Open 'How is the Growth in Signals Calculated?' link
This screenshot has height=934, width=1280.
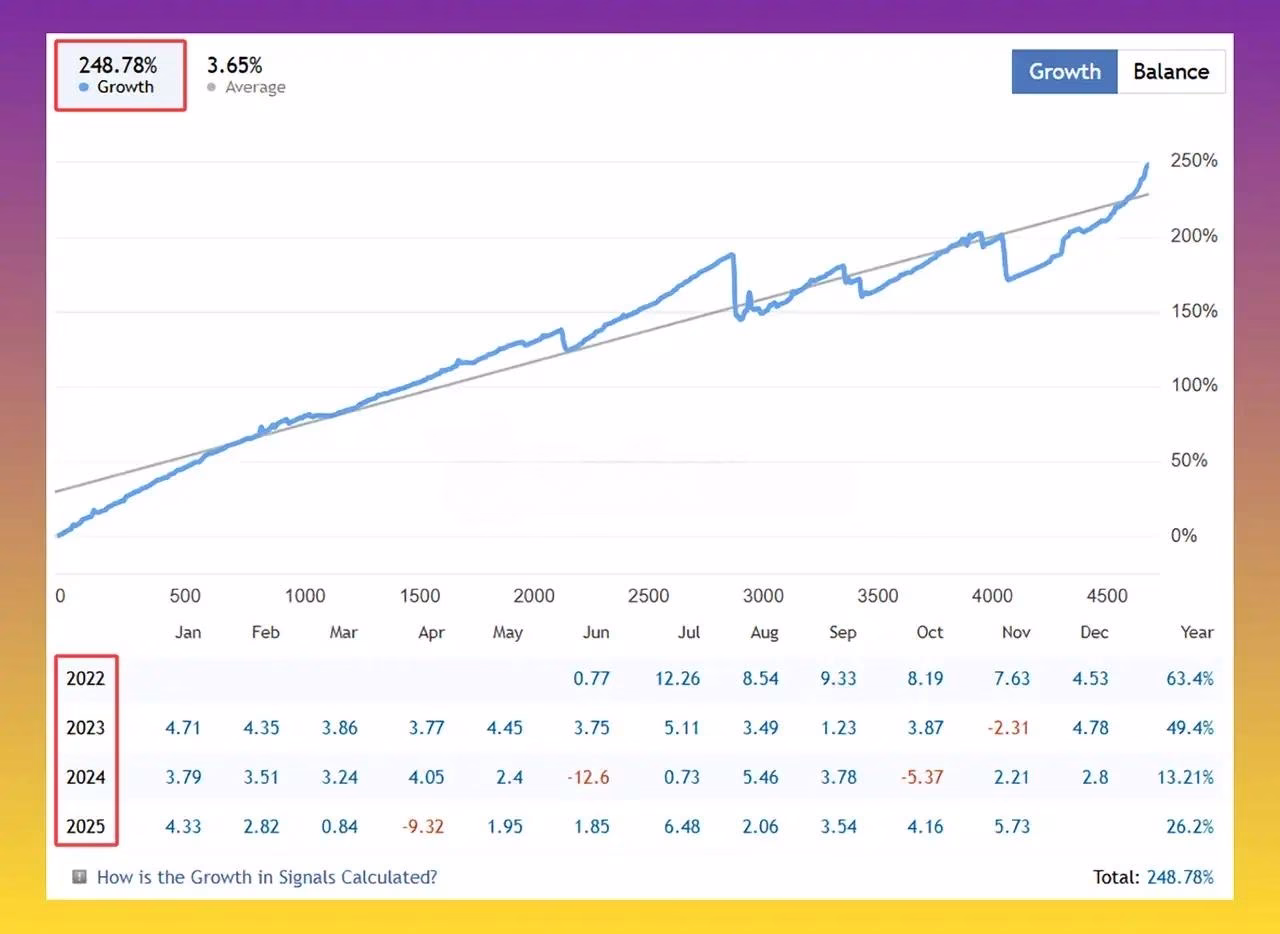pos(267,877)
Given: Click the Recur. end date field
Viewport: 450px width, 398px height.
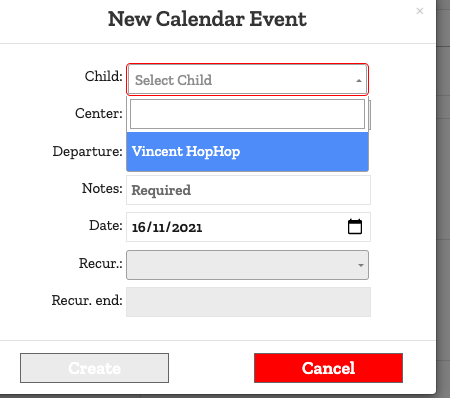Looking at the screenshot, I should tap(248, 302).
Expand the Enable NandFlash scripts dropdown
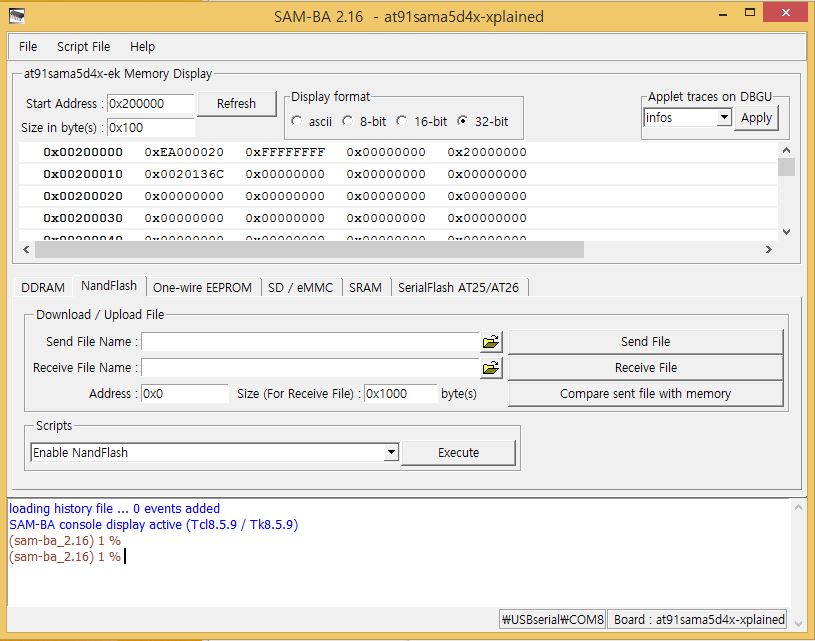Screen dimensions: 815x641 (391, 453)
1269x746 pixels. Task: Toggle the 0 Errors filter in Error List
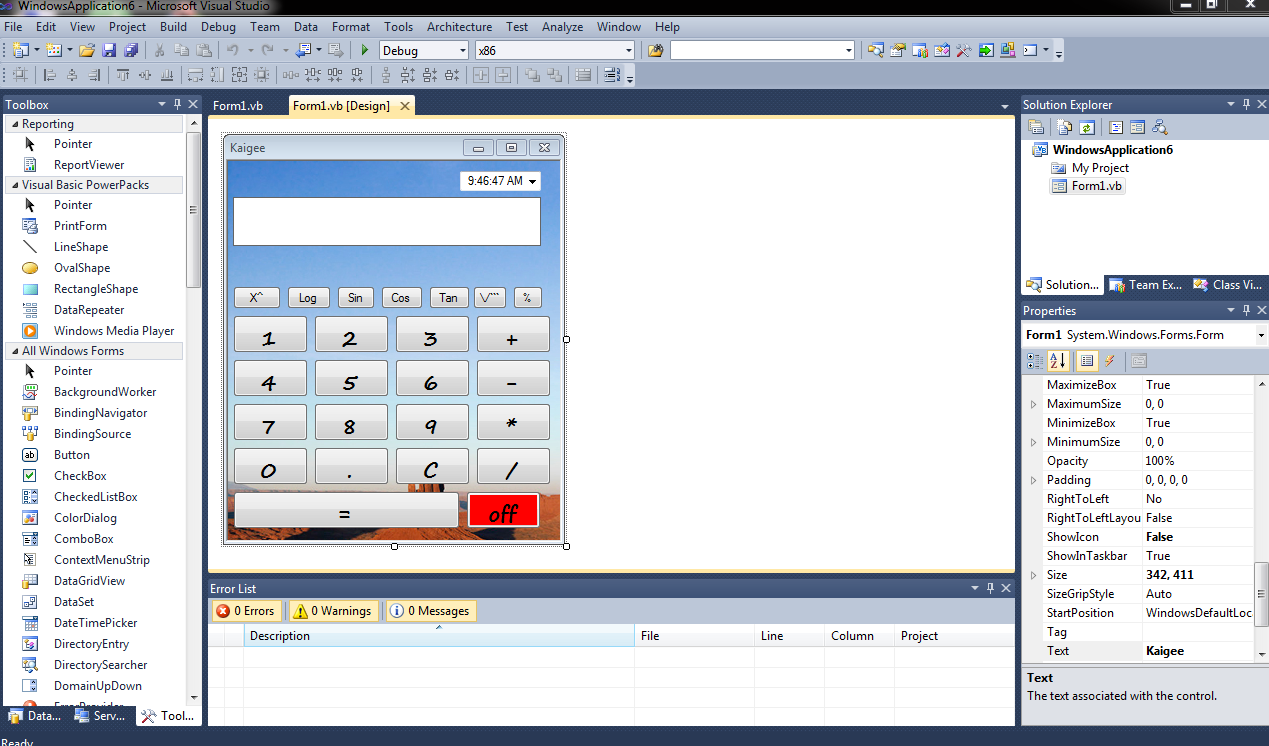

▶ [Required action]: Return the entries above in full and unchanged, omitting every image.

▶ [Written response]:
Open 'How is the Growth in Signals Calculated?' link
This screenshot has height=934, width=1280.
pos(267,877)
Given: Click the Recur. end date field
Viewport: 450px width, 398px height.
Looking at the screenshot, I should tap(248, 302).
Expand the Enable NandFlash scripts dropdown
Screen dimensions: 815x641 (391, 453)
1269x746 pixels. Task: Toggle the 0 Errors filter in Error List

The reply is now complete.